Harrisburg graduate students in American studies receive honors

Headshots of Logan Daly and Jack Daly side by side

Two doctoral students in Penn State Harrisburg’s American studies program have received prestigious honors: Logan Daly, left, and Jack Daly.

Credit: Sharon Siegfried

MIDDLETOWN, Pa. — Two doctoral students in Penn State Harrisburg’s American studies program, Logan Daly and Jack Daly, have received prestigious honors — one awarded a University Graduate Fellowship, and the other awarded a prize from the American Folklore Society. (Ed. note: The two students are not related.)

Logan Daly awarded fellowship

Logan Daly received a 2023-24 University Graduate Fellowship, a prestigious honor awarded to 74 individuals across Penn State this year.

“Receiving this fellowship has given me the opportunity to realize my dream of being a lifelong scholar,” Daly said. “Without it, I would not have been able to pursue my doctorate. It is far more than just a monetary award; it has opened the door to the career I have dreamed of since I was an undergrad. The fellowship is evidence that the Graduate School, the American studies program, and the School of Humanities are truly invested in their students and their long-term development.”

Daly earned his bachelor’s degree in humanities from Penn State Harrisburg in 2021, when he took courses in American studies, as well as independent studies. He went on to receive a master’s degree in philosophy from West Chester University.

Daly’s research interests are rooted in American literature but have stemmed into environmental humanities — combining history and literature to look at how American society has interacted with the environment.

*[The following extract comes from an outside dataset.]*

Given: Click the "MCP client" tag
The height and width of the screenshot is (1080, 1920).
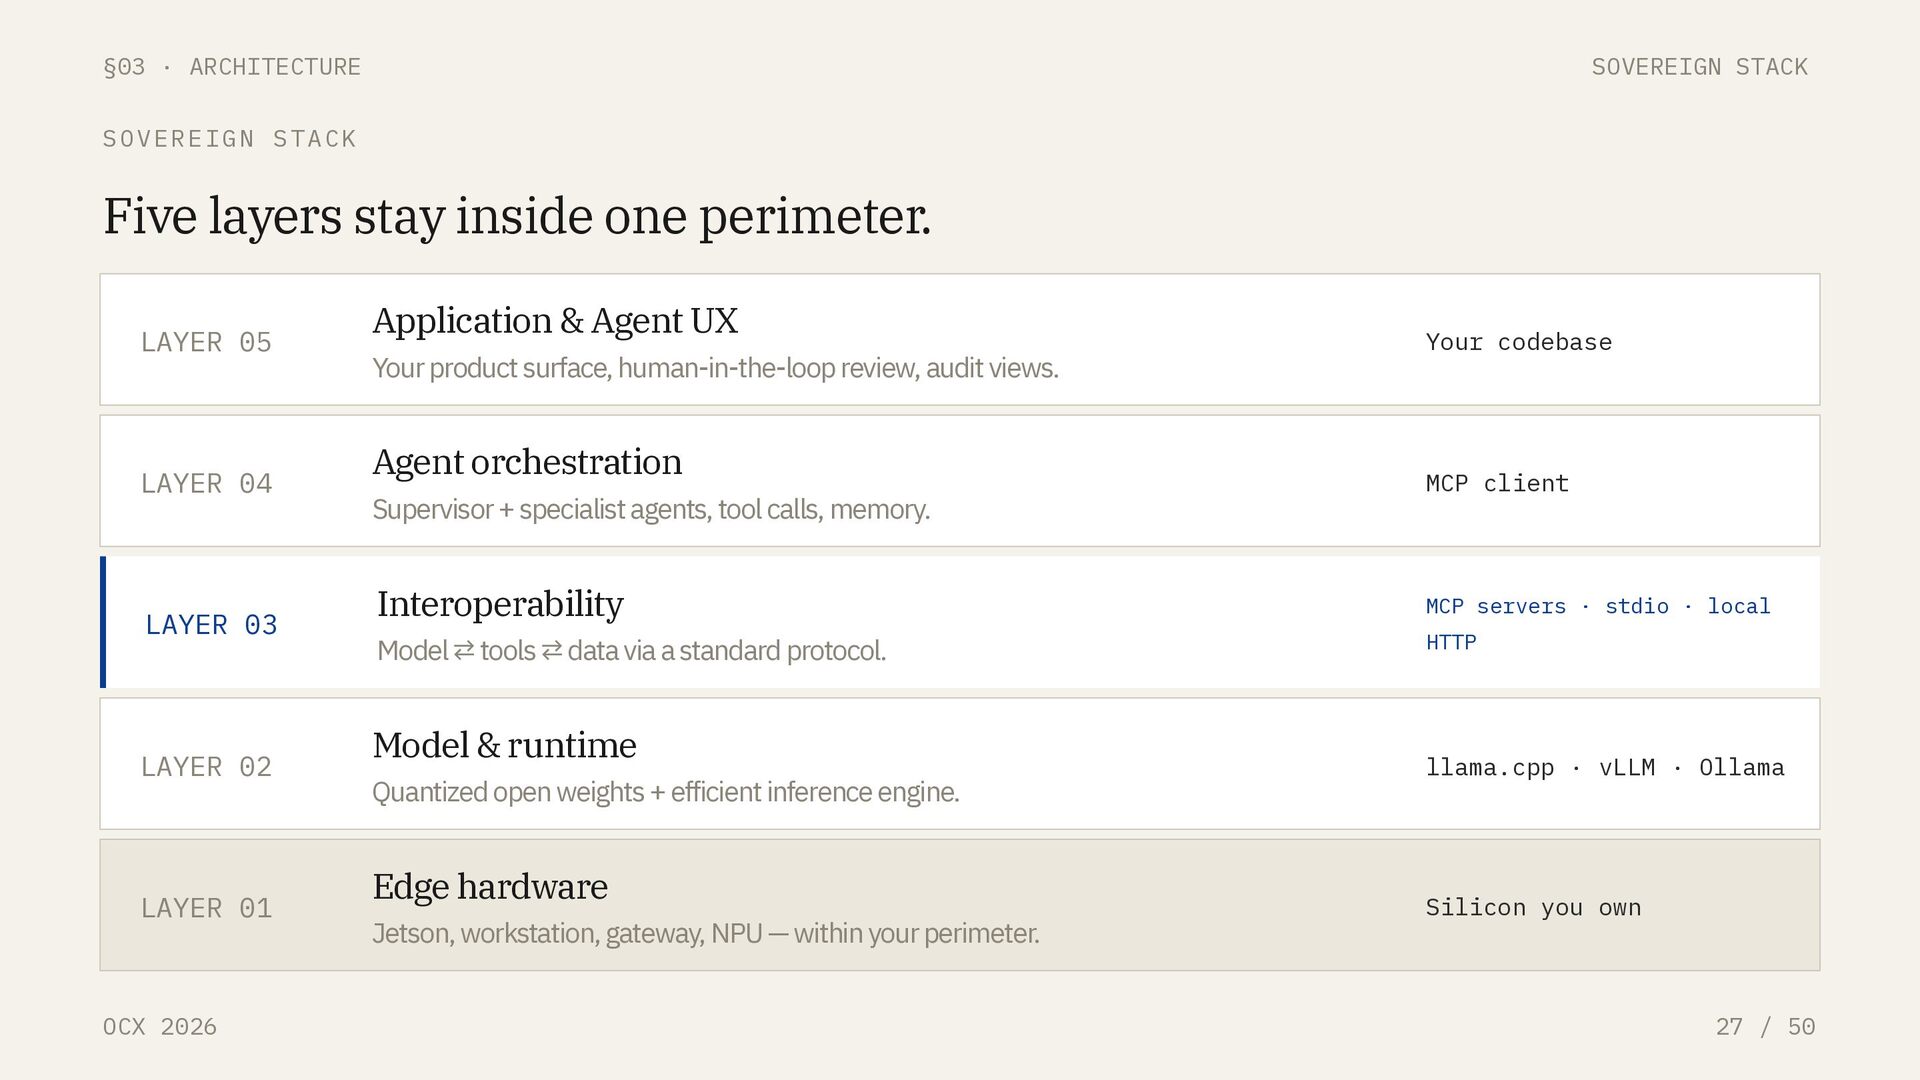Looking at the screenshot, I should pyautogui.click(x=1497, y=484).
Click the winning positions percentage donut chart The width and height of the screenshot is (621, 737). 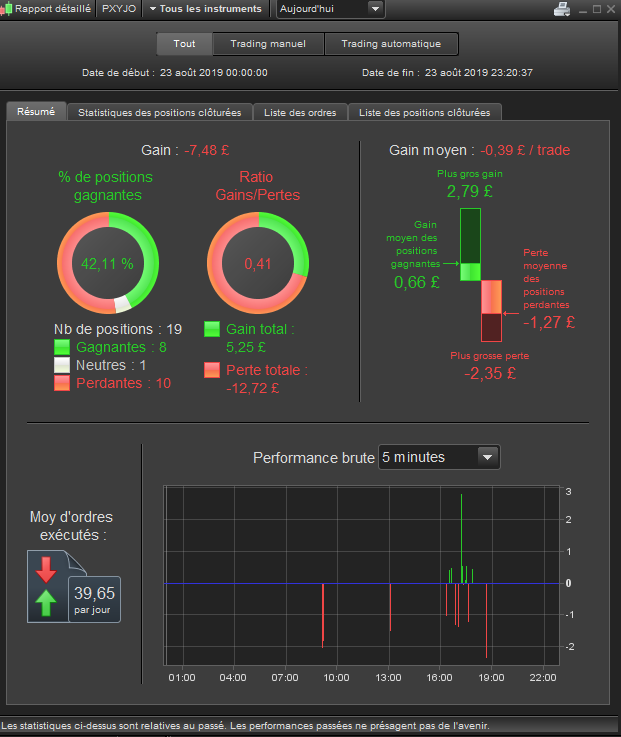108,263
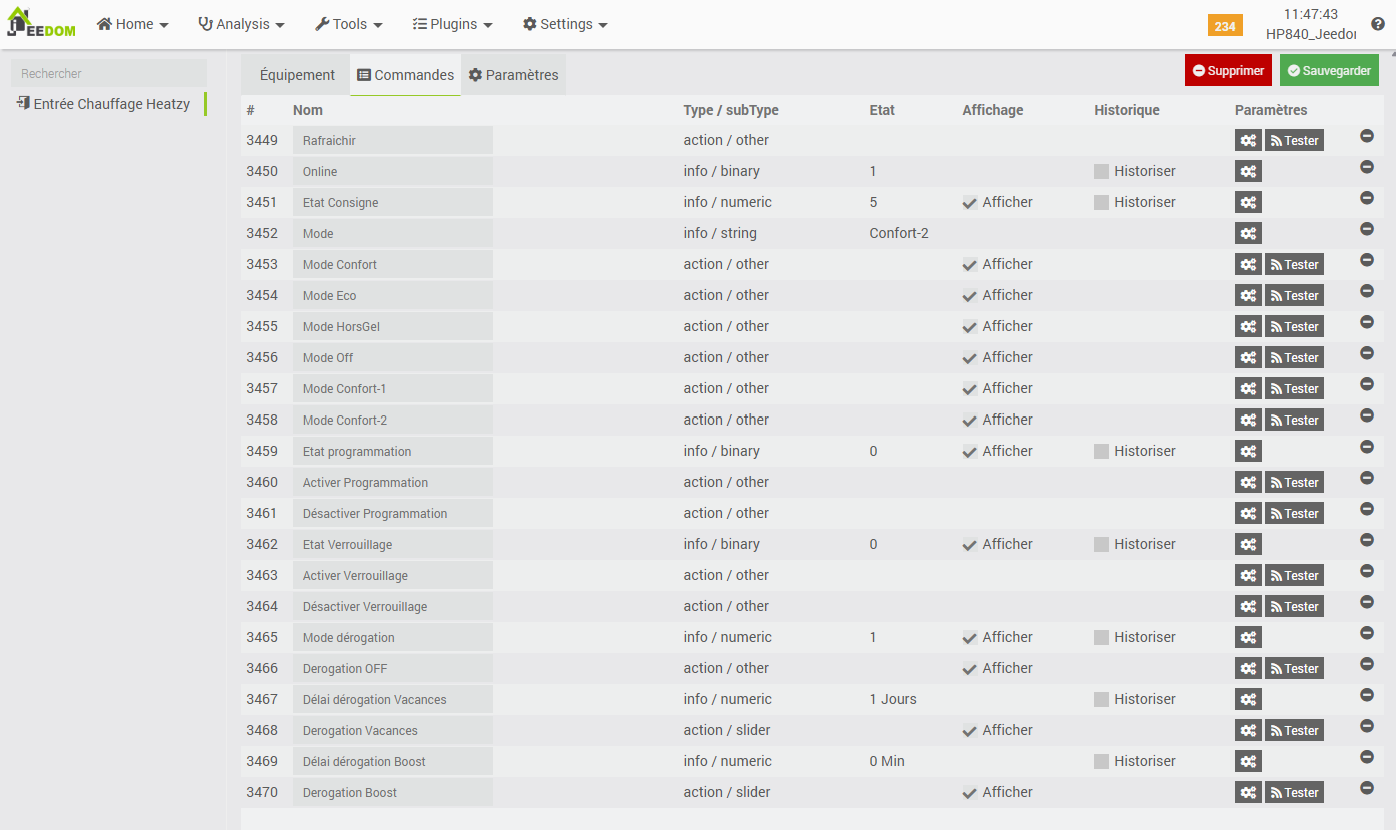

Anthony Buccitelli, associate professor of American studies and communication, said Daly’s research interests fit well with the program.

“The American studies doctoral program encourages this sort of interdisciplinary exploration, and we see great merit in the lines of inquiry he intends to pursue,” Buccitelli said.

The University Graduate Fellowship provides funding for two years of graduate study, with teaching or assistantship work required in the second year; Daly, who is in his first year of studies, expects to teach U.S. environmental history in the fall. Buccitelli said the awards make it possible for talented people to pursue a career in higher education or other fields that require a doctorate.

“Indeed, our ability to attract talented humanist scholars like Logan to Penn State for their early careers is in large part dependent on having good, livable funded positions to offer them,” he said.

Daly wants to teach in higher education and give back to students like the many professors who went above and beyond for him.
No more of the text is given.